埼玉県知事の大野元裕氏(61)が4日、都内で「第44回ベスト・ファーザー『イエローリボン賞』」の発表・授賞式に登壇し、政治部門で同賞を受けた。
大野氏は、外務省の調査員・書記官として勤務した経歴を持ち、2010年に参議院議員(埼玉選挙区)初当選。19年、埼玉県知事に就任。現在は2期目の埼玉県知事を務めている。プライベートでは3児の父親だ。
「日本で最も素晴らしい父親と言われた瞬間、逃げ出したくなりました(笑い)」とあいさつ。続けて「知事という職業柄、賞状などを渡すことはあっても、もらうことはめったにない。大変うれしく思います」と喜びの感想を述べた。
しかし、自身のことを「大変ひどい父親」と表現する場面も。「イラクに赴任していたころ、戦争に子供たちを巻き込んでしまった」と語った。多忙な公務の中、家族と過ごす時間は特別だったそう。「夜中に砂漠で流れ星を見たこともあった。ただ戦争中で、妻は妊娠していたので『とにかく生きて出産する』、そういった必死な日々だった」と振り返った。

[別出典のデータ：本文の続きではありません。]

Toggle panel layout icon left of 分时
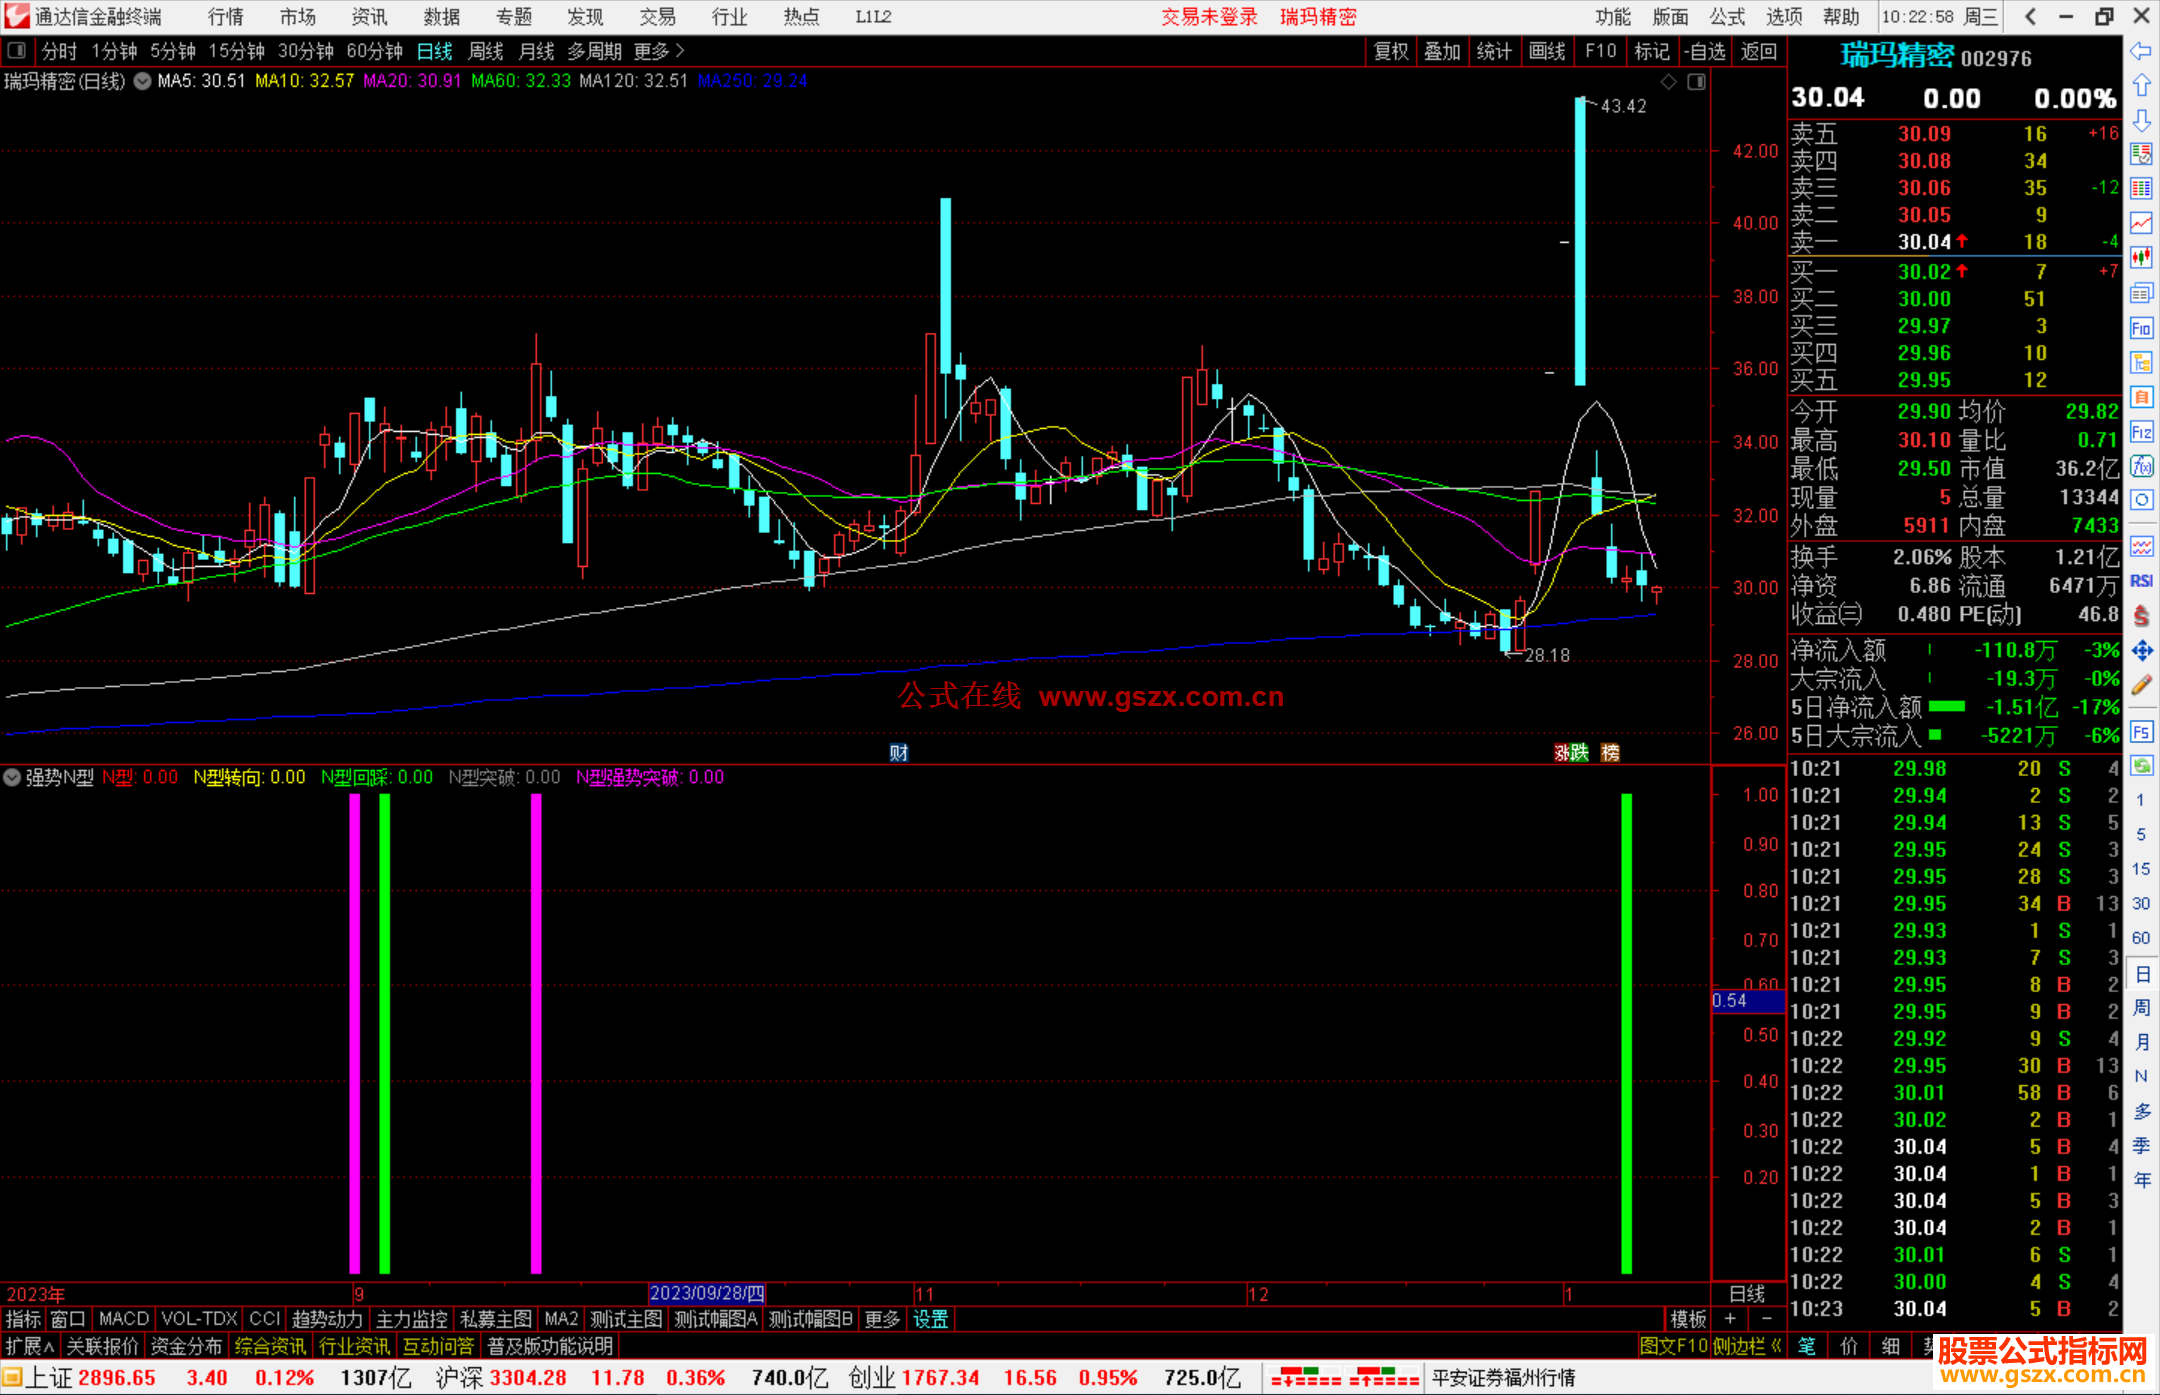The width and height of the screenshot is (2160, 1395). tap(17, 50)
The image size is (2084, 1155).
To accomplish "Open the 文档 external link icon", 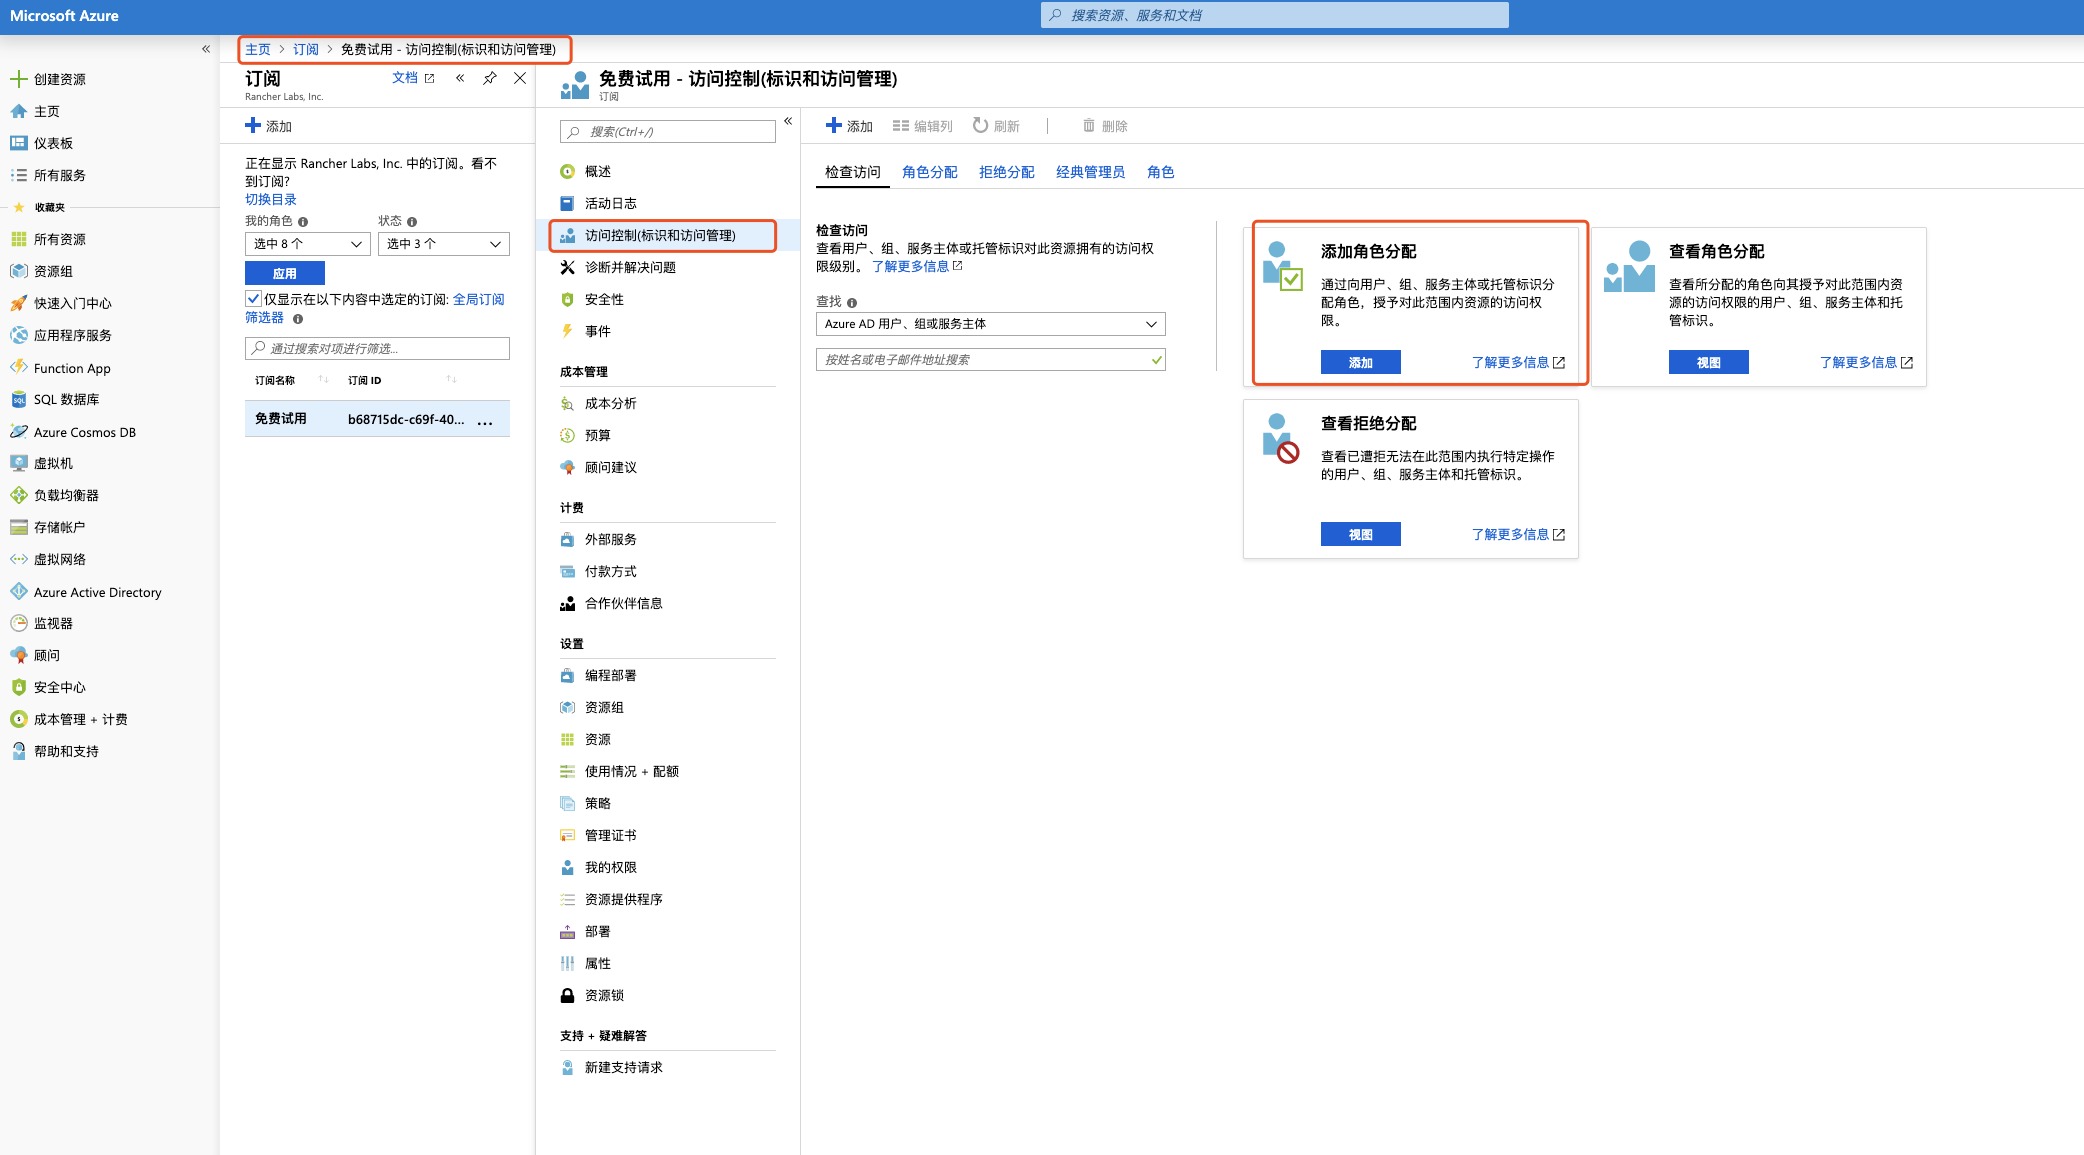I will pos(429,78).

子供たちからは「古風なオヤジ、でも好きなことをさせてくれるオヤジだと思われていると思う。戦争などの厳しい思いもさせてしまったから多少甘いところもある」と語った。子育てのモットーは「子供たちの自主性を重んじることだ」という。お小遣いを年俸制にし、年に1回、金額の交渉を行っていたと明かした。